Melania Trump is a beautiful woman who is invariably immaculately turned out. But she is rarely seen and nearly never heard. Moreover, what she cares about is as opaque today as it was when Donald Trump first came to our collective attention. If Mrs. Trump has ever contributed anything positive to the national conversation or to our collective welfare, it remains a well-kept secret. Of course, she still might. But time is running out. Her days in the White House, like those of her husband, are numbered.  

Our Leader – a One-Man Wrecking Ball

Yes, I refer here to Donald J. Trump. And no, I do not refer here to the president’s politics or his policies. Neither at home nor abroad.

Instead, my reference is to his manners. He is the most ill-mannered leader, in any sector, that I at least am familiar with. His public displays of coarseness and rudeness, along with his vulgarities, are in a class by themselves.

Trump’s social media post of yesterday morning was so radical a departure from the norm, from how previous American presidents have conducted themselves in any circumstance – not to speak of on the most important, the holiest, day on the Christian calendar – that we must wonder if, as some experts have argued, Trump is becoming senile. Maybe. But his use of language, his choice of words, while shocking, was no more than a continuation of, an extension of, an exaggeration of, behaviors that have long since been transgressive.

Let’s be clear though. If Trump is a one-man wrecking ball – a leader who wrecks our civility as he does our civics – we have only ourselves to blame.
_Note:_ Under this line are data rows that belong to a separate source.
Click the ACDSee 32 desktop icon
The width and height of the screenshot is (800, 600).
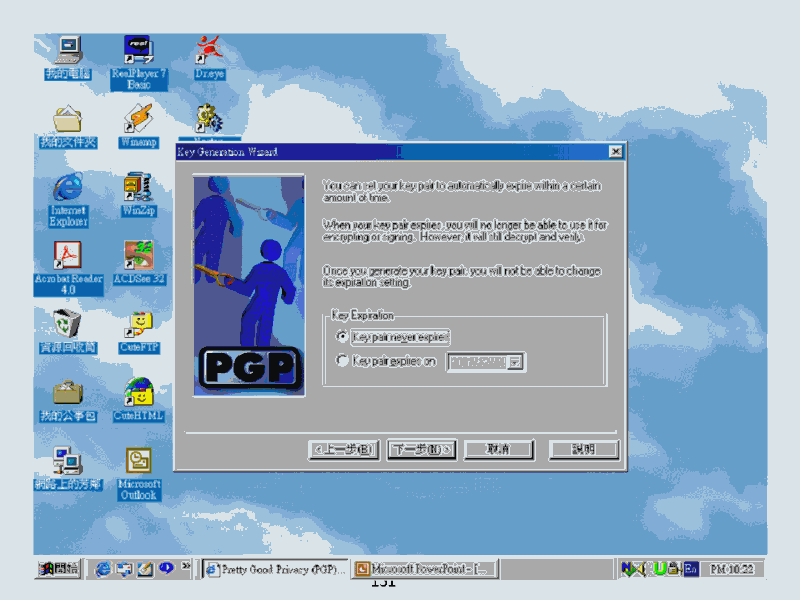click(x=138, y=256)
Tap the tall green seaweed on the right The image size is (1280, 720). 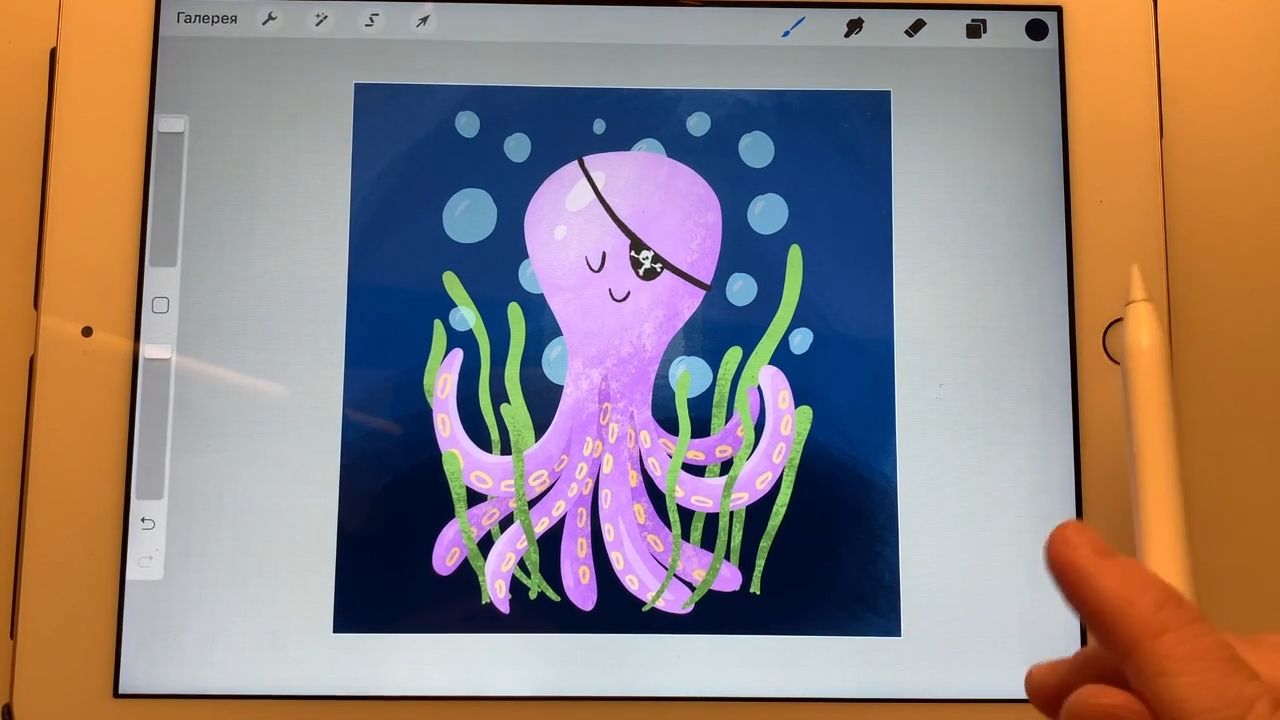(x=782, y=310)
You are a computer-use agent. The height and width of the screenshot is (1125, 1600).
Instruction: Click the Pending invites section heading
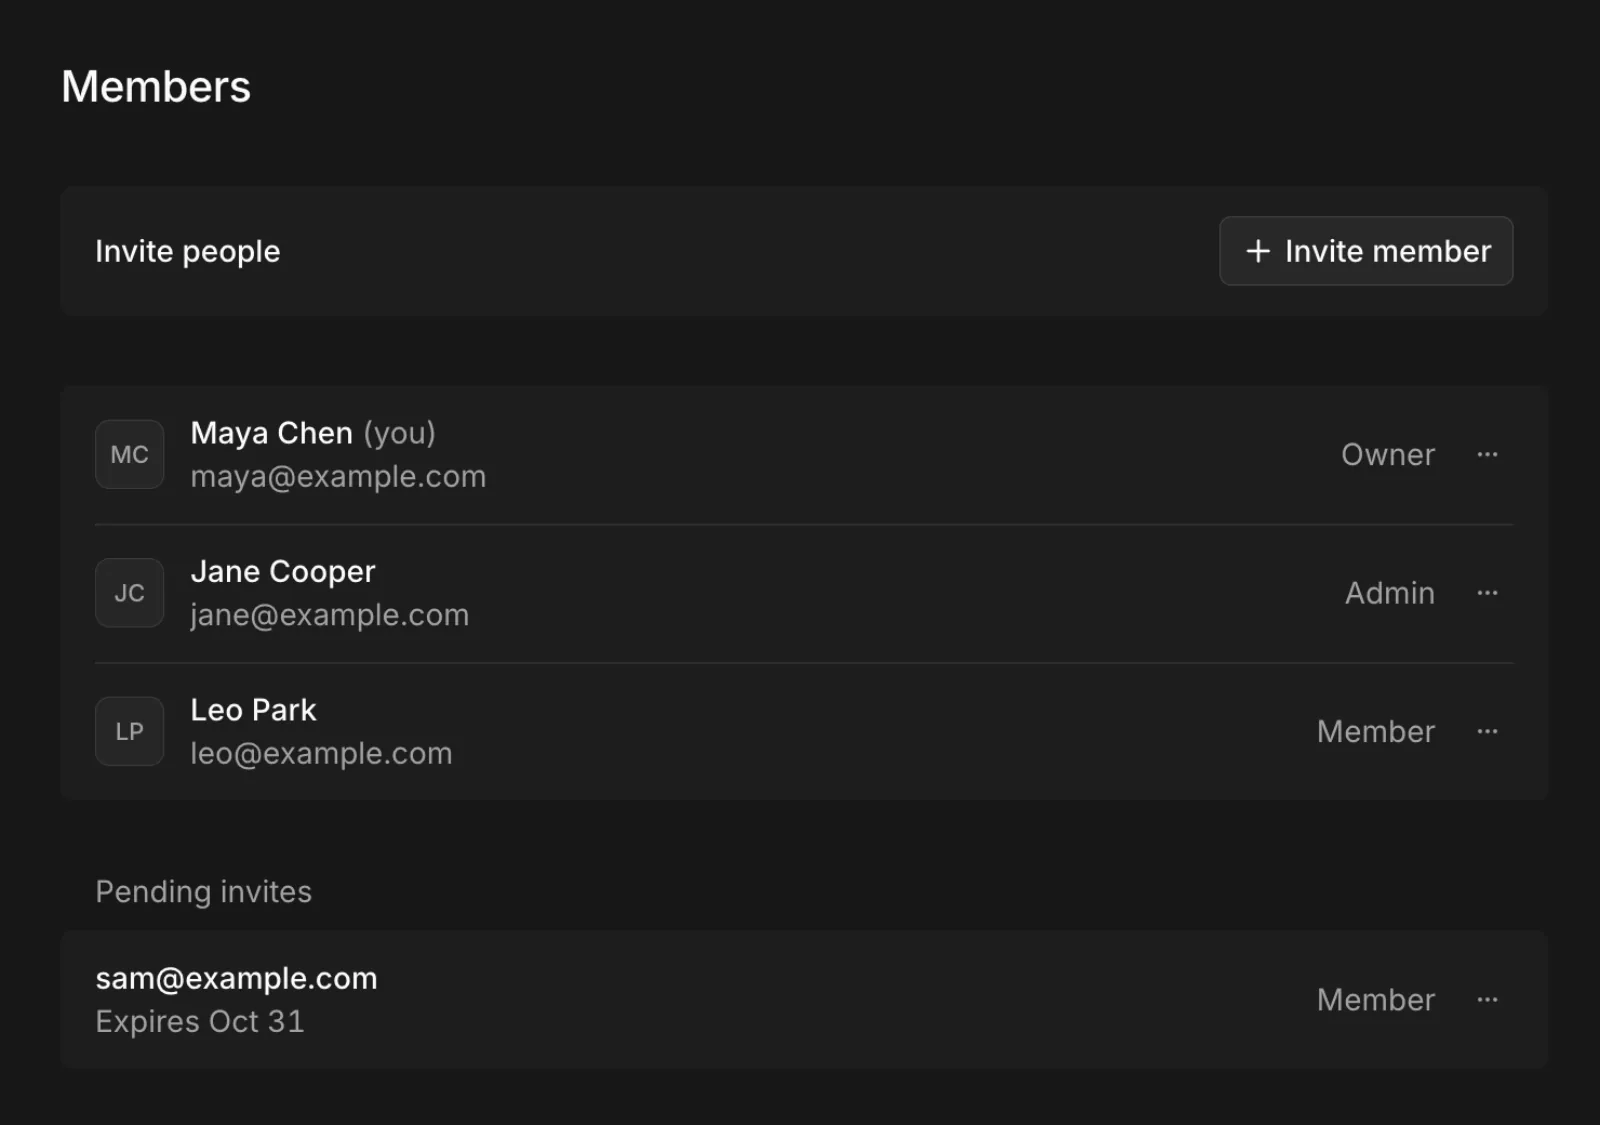point(204,892)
It is we the people who for years have tolerated his lying and cheating, as it is we the people who have long since put up with a president who – on Easter Sunday, 2026 –  chose to write this:

Tuesday will be Power Plant Day, and Bridge Day, all wrapped up in one, in Iran. There will be nothing like it!!! Open the Fuckin’ Strait, you crazy bastards, or you’ll be living in Hell – JUST WATCH! Praise be to Allah.